I can't even imagine liberation this would provide for clerical and other school officials. Even in my role as a classroom teacher, chatbots would be useful. Everyday students ask questions various and never ending questions (what class do I have first period, when is the assembly, what is the block rotation, what is my internet password etc etc etc). Based on the Georgia State example, a chatbot could answer many of these questions with a high degree of efficiency and thus free time for eduction staff to focus on more complicated tasks that require human labour.

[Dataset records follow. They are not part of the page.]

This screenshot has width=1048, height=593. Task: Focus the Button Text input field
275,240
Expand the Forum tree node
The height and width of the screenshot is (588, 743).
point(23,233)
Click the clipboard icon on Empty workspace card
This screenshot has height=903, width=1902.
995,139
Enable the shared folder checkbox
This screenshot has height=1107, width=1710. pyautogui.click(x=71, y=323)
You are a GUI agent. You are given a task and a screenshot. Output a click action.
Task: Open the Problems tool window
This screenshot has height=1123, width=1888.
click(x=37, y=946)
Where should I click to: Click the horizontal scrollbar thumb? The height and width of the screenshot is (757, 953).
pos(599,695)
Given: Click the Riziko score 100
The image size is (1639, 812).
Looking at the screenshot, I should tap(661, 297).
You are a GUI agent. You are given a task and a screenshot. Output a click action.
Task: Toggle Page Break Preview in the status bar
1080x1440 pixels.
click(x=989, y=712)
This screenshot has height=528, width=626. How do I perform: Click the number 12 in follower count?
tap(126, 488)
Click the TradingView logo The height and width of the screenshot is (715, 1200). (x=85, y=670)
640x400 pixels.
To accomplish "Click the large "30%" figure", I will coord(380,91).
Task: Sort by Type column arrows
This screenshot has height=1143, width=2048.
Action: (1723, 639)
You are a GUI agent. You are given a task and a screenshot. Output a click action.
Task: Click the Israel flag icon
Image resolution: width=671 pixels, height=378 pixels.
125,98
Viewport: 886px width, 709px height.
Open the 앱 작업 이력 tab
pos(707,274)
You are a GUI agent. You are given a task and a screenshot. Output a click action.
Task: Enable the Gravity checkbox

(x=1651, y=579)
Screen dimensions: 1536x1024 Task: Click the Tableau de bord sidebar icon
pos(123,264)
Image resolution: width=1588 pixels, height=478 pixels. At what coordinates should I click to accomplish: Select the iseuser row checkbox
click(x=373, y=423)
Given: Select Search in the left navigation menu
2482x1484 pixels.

Taken one step further, I see chatbots as having the potential to reach out to students and parents to inform them of upcoming events, warn of poor attendance / truancy behaviours, remind students of upcoming exams, share daily school related information / news all via text. This constant communication could help to foster increased connection to school. Deacon's Genie is a next gen example of smart conversational chatbot as described above. Check it out: https://www.youtube.com/watch?v=zsRPuU53E74
Thank you, Team Bot for such a creative OER. It was very informative and inspiring to see how else Bots could be useful in administration. The Deakin Genie referenced by Dustin is more than a clerical chatbot and instead seems almost mother-like, nagging a student to get a task done or to watch a class. While a personal assistant is really useful in pulling a student's academic life together, it could lead to a kind of dumbing down where the student no longer has to make the effort to organise his calendar, gather his own study materials, or figure out how to break down an assignment into bite sizes. The Genie could then become too intelligent and in turn make the student stupid and lazy.